I submit that 'Australia Day' should be celebrated based on events in 1901 and an appropriate day chosen. Jan 26 1788 should be confined to the annuls of history as a day in which a gross injustice was committed on the original inhabitants of this land. 

Whichever way you want to read this. Lets be very clear on one thing. I love Australia....my adopted home. I am not anti Australian. I chose to live here. Telling me to 'love it or leave' is both insulting and hypocritical. Loving Australia doesn't mean I choose to ignore the injustices committed. Loving Australia means I get to enjoy the security and way of life here...but also choosing to acknowledge the first peoples. For this reason I will never celebrate Australia Day on Jan 26. Never have, never will. If they choose to change the date in the future, then absolutely I will engage. But my choice, for now, is not to disrespect the first peoples by celebrating a day which for them is hurtful and humiliating.
JOHN DIESENDORF
January 24, 2018, 12:22AM
I agree there is a problem with Australia Day ... several problems.

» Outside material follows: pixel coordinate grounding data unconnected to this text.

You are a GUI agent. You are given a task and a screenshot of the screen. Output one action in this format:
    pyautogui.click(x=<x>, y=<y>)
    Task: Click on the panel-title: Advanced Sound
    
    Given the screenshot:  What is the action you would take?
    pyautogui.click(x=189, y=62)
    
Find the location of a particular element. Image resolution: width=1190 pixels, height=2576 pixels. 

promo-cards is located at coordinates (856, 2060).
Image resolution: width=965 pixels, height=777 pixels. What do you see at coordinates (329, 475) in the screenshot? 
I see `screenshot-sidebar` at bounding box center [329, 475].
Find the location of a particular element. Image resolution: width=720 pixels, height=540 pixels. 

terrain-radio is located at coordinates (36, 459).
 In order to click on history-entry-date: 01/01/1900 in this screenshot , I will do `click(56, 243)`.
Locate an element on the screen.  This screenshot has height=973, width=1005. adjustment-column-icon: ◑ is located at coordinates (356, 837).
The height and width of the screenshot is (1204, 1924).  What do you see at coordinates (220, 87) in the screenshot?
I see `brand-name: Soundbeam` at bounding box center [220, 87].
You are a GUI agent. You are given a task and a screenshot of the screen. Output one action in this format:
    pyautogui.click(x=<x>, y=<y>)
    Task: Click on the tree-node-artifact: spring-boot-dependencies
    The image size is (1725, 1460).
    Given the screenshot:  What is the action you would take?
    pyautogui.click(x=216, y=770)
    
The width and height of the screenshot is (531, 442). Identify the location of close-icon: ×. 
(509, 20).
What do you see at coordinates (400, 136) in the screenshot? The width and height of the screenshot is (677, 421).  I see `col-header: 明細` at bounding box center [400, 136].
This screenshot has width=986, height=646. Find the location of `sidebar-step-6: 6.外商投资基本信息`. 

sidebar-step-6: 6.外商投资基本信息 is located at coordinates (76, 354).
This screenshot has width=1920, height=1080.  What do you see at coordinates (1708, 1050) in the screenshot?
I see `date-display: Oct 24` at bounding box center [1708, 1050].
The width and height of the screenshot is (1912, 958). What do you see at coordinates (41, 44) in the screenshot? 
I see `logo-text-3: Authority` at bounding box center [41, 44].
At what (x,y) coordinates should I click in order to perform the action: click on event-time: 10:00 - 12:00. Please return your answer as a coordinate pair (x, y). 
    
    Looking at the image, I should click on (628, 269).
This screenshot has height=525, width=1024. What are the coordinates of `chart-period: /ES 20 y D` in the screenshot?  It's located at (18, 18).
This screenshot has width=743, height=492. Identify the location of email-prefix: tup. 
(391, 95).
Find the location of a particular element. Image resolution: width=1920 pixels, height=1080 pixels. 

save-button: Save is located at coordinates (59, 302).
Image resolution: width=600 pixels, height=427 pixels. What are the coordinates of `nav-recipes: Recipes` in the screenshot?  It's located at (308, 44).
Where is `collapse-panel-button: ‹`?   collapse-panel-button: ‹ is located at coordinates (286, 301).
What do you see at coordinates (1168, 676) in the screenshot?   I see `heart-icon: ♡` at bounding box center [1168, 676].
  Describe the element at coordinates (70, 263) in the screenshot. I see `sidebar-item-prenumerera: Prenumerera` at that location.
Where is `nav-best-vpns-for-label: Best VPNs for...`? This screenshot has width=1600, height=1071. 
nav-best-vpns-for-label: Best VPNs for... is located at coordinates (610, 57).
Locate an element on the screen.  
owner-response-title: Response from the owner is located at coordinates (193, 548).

It is more legitimately an invasion day than Australia Day (as against New South Wales Day, January 26 not having claimed Australia as a colony - indeed why celebrate the founding of a colony rather than the nation we have built?). We certainly do need a day to celebrate Australia in a way that enhances national unity rather than divides.

What we need as nation is a Reconciliation Day, but true reconciliation must come first. We are not yet ready and it certainly will take some time. It will not come under a government that simply brushes aside the Statement from the Heart. One day we will get a Reconciliation Day on a new date that celebrates a meaningful reconciliation.

For the present we can and should replace Australia Day with a Multicultural Australia Day to celebrate what we have become. Multicultural Australia Day can celebrate the first peoples, the English colonisers, the Irish famine refugees, Chinese gold seekers, and all the more recent waves of immigration including European, Indochinese, South American, mIddle Eastern refugees, Asian and African ... everyone, and be a truly uniting day for naturalisations.

But we must continue to strive for reconciliation. When we reach it we could replace the bank holiday/labour day with a truly meaningful Reconciliation Day.